Tres lecturas y un ideal animan la redacción de este artículo.

La primera lectura es Madame Bovary. Lo que plantea la novela de Flaubert es la combinación imposible entre las inercias de un matrimonio convencional y las fantasías delirantes del amor romántico. En Ana Karenina, León Tolstoi propone una historia más compleja moralmente. Ana es una mujer más activa y, aún más que Emma Bovary, intenta por todos los medios ensanchar los reducidos límites de su existencia como mujer y como esposa. Mientras que en La Regenta, Alas Clarín muestra a otra Ana encorsetada hasta la asfixia por todos los engranajes sociales y mentales del nacionalcatolicismo español decimonónico. Son solo tres botones de muestra. Tres mujeres de tres países pertenecientes a tres tradiciones muy distintas entre sí, pero abocadas las tres a un mismo destino.
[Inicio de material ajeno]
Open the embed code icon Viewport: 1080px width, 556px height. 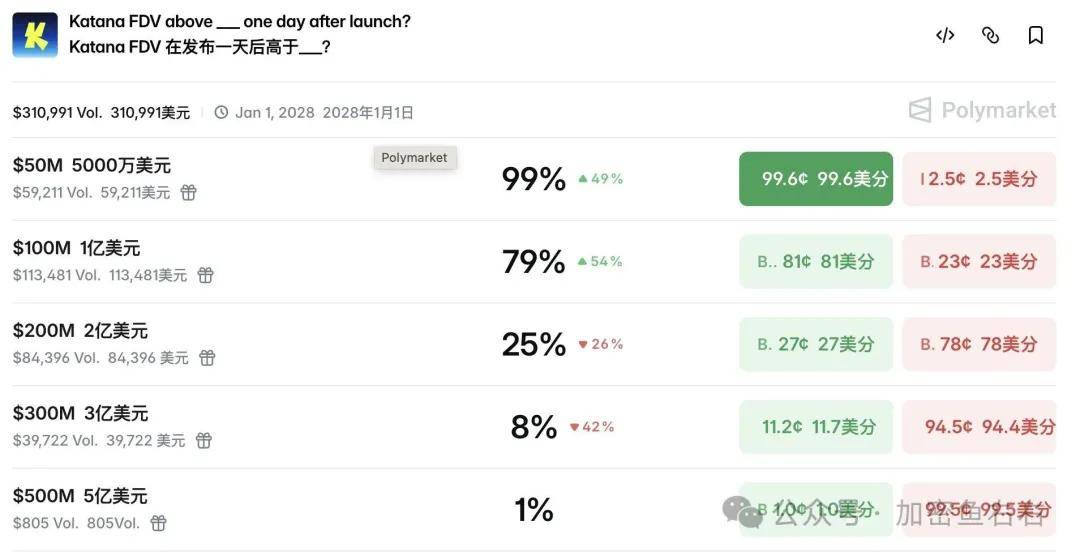click(x=945, y=35)
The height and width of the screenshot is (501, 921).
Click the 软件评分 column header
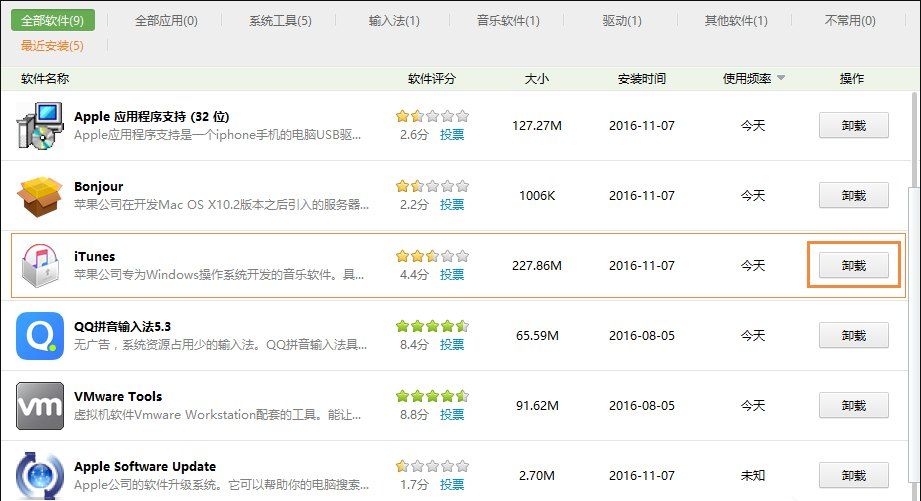[x=432, y=79]
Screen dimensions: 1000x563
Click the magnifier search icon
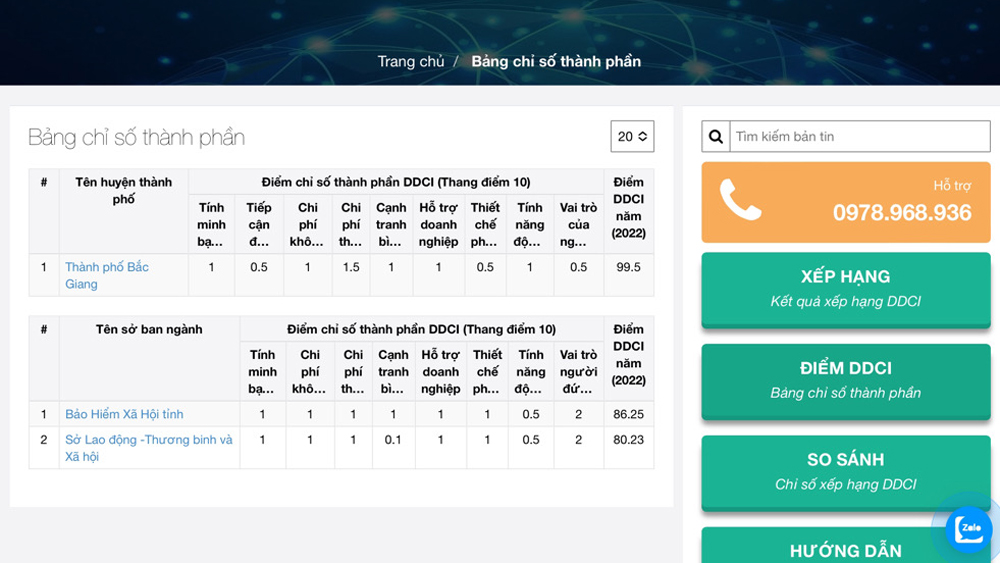tap(716, 137)
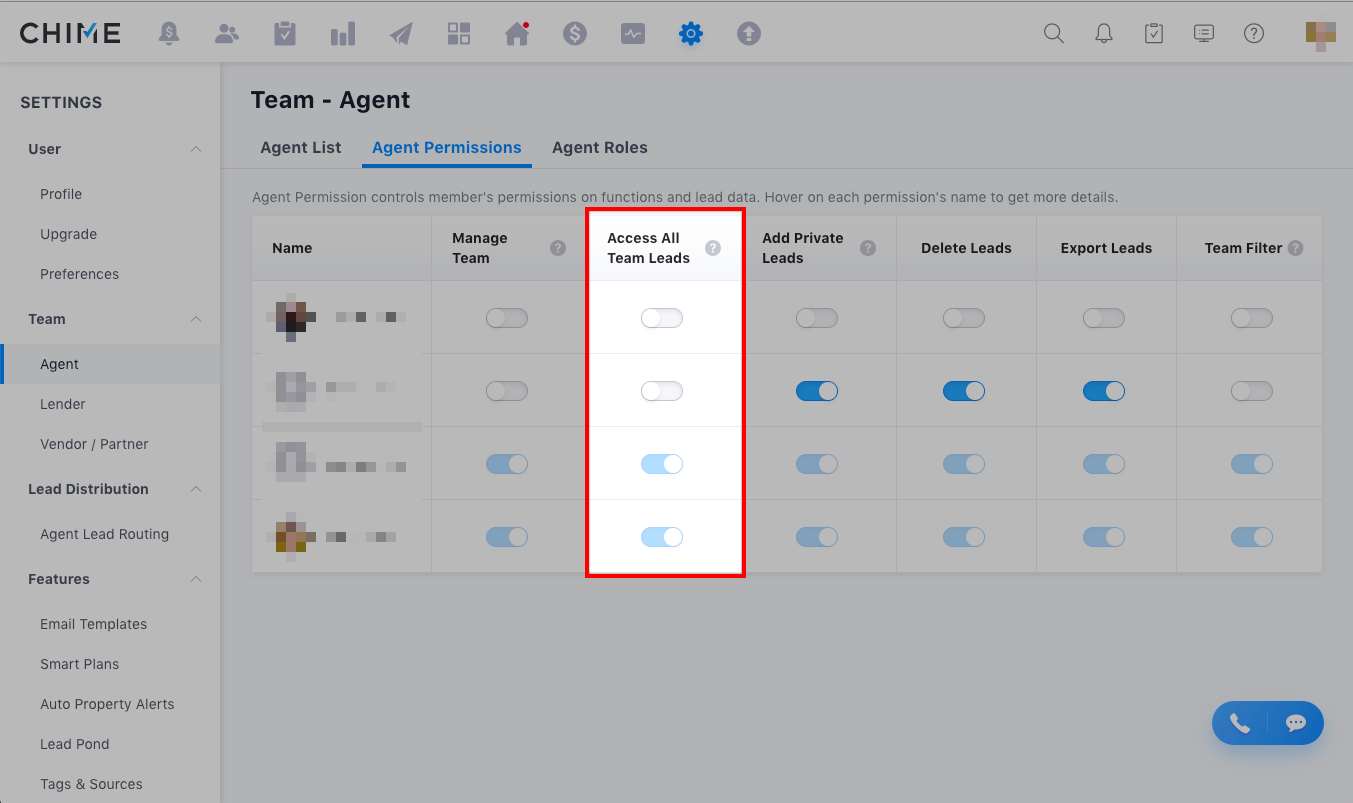Switch to the Agent Roles tab
The image size is (1353, 803).
[x=599, y=147]
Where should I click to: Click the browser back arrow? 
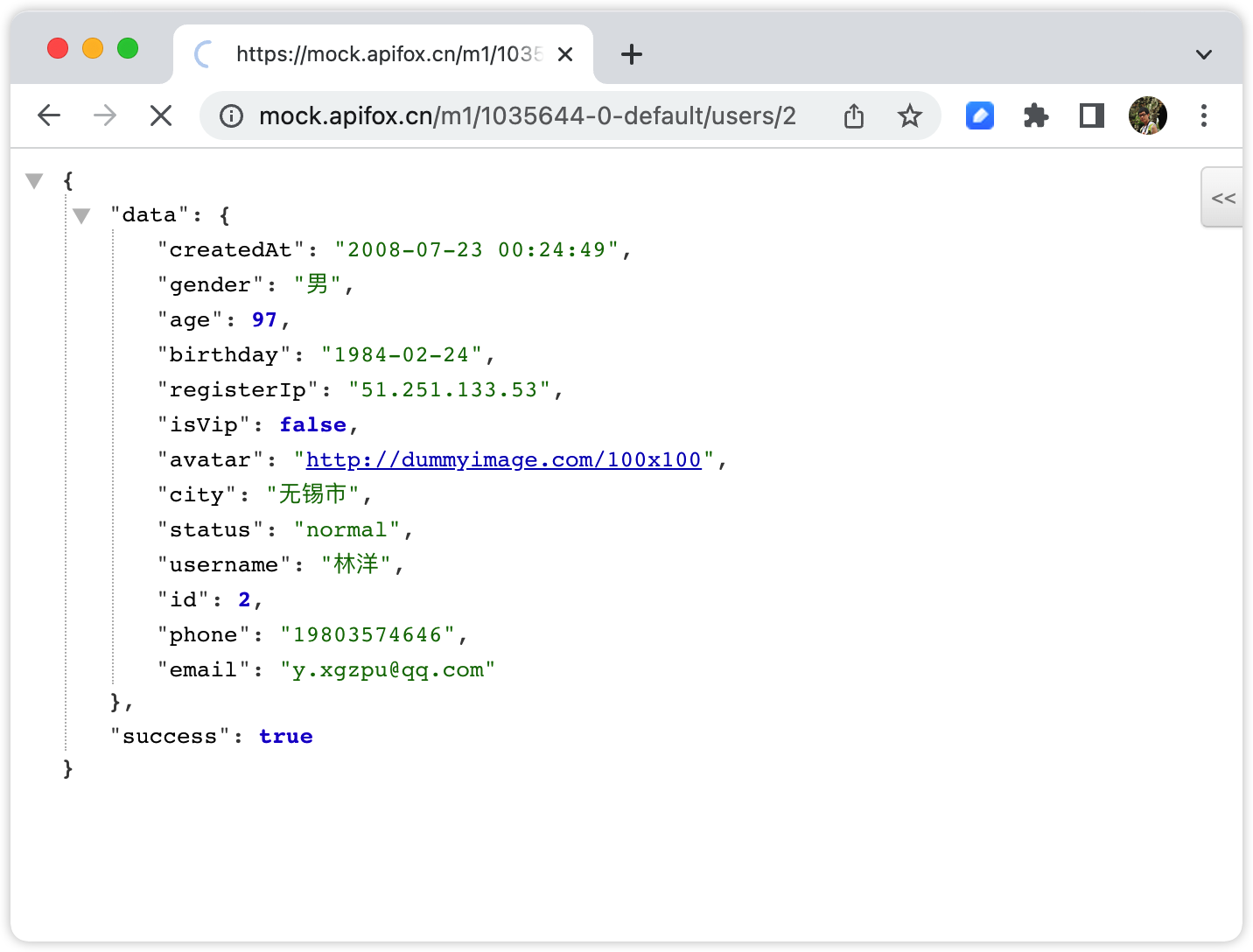click(49, 116)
La semana pasada, en esta misma columna proponía una lectura más, la novela 2666, de Roberto Bolaño. No se me escapa que son cuatro novelas escritas por cuatro hombres. No se me escapa que había muchas otras novelas escritas por mujeres que hubieran sido más apropiadas para conmemorar el 8M. Novelas también canónicas o, aún mejor, novelas aún por descubrir que deberían seguir engrosando el aún demasiado disminuido espacio que las escritoras ocupan en la historia de la literatura. Y no se me escapa que hay una gran cantidad de clásicos escritos por hombres que no solo son sospechosos de misoginia y machismo sino que son directamente culpables.

Desde que en 1970 el clásico de Kate Millet, Política Sexual, irrumpiera en el campo de la crítica literaria analizando esa misoginia y ese machismo ocultos, y a veces no tan ocultos, en autores consagrados como D. H. Lawrence, Henry Miller o Norman Mailer, se han estudiado muchos libros que demuestran que un buen envoltorio literario ha encubierto a menudo una nefasta visión de las relaciones entre hombres y mujeres; que la buena literatura no significa necesariamente buena sociología, es cierto. Pero eso no debería hacernos olvidar que existen también obras literarias en las que ambas han ido de la mano.
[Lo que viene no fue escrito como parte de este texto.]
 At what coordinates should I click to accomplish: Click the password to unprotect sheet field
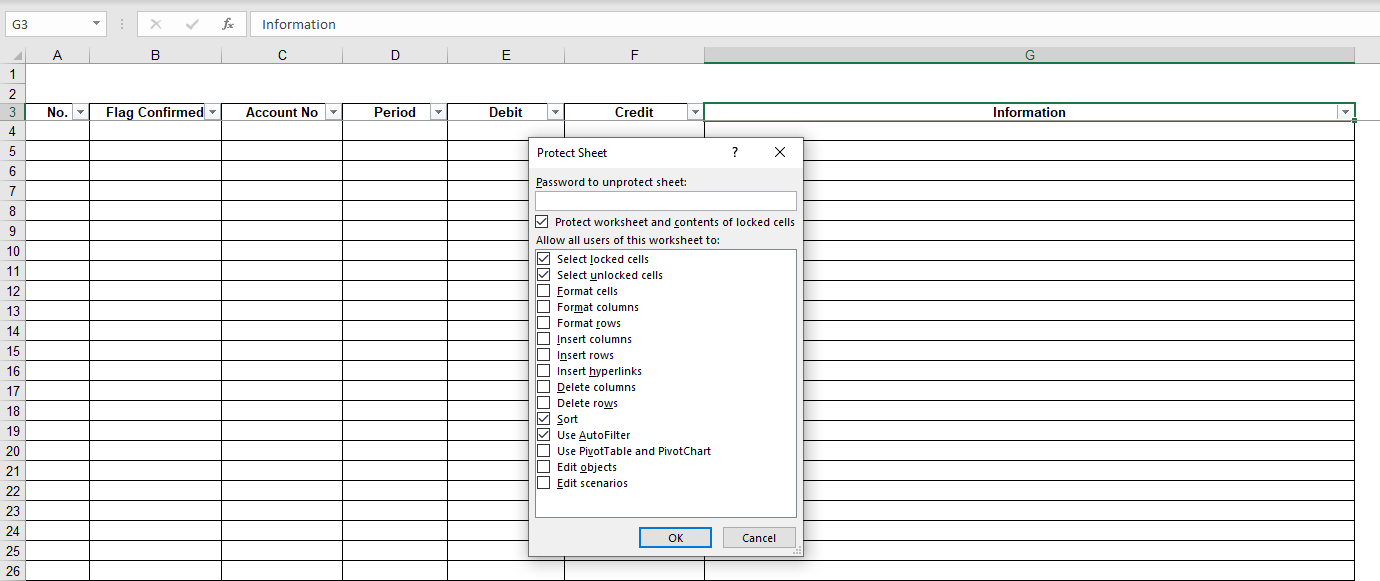665,200
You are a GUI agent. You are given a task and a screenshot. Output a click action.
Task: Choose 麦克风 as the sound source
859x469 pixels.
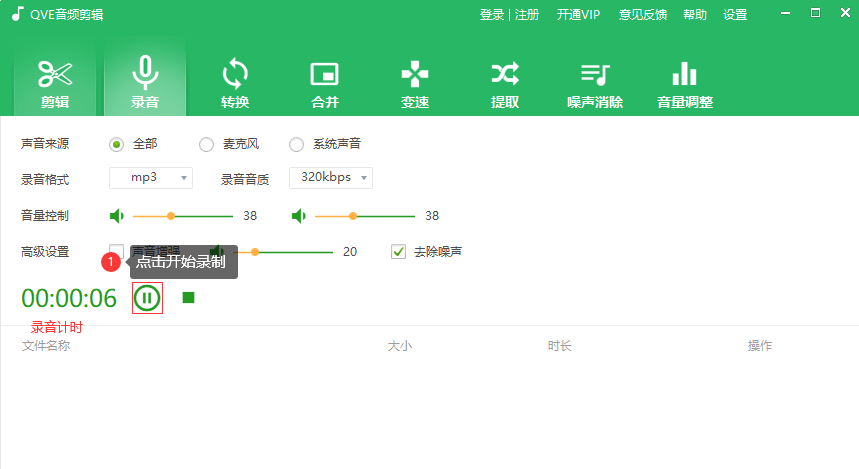pyautogui.click(x=207, y=144)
Junto a la necesidad imperiosa de seguir reivindicando el papel de la mujer en la literatura y de seguir denunciando la apología del machismo que ocultan muchas novelas, no deberíamos olvidar un tercer tipo de crítica literaria igualmente importante; la que se encarga de rescatar del pasado aquellas obras que consiguieron ofrecernos un análisis lúcido, profundo y complejo de los problemas de género, es decir, aquellas obras que pueden y deben engrosar las filas de la causa feminista, al menos como aliadas.

Creo que hay dos peligros opuestos que pueden amenazar esta idea. Se puede entender como una especie de reacción masculina ante los privilegios perdidos. Pero no se trata de que recordemos a determinados escritores por el hecho de que ser hombres, sino de que no los olvidemos porque son feministas. En el extremo opuesto, tampoco estoy hablando de una especie de apropiacionismo feminista que resignificaría las grandes obras de la literatura universal. La lectura feminista no agota esas obras, como no lo hace ninguna otra interpretación. Muy al contrario, las completa y las enriquece. Las hace más grandes, no más pequeñas. Y las confirma como clásicas, es decir, como obras que en cada giro de la historia redescubren su actualidad.
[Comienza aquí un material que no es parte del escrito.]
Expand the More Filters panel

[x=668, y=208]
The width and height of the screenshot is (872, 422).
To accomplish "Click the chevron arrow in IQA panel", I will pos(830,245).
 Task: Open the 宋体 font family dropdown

A menudo me extravío en los estantes de alguna biblioteca. Me doy cuenta ahora de que, entre otras muchas cosas, descansa en ellos la promesa de una utopía. Allí reunidas, sin más jerarquía que el orden alfabético, se encuentran en promiscua compañía las más diversas autoras y autores de la historia de la literatura. Aún estamos muy lejos de conseguirlo, pero me gusta pensar que ese ideal que prefiguran las bibliotecas algún día se convertirá en realidad.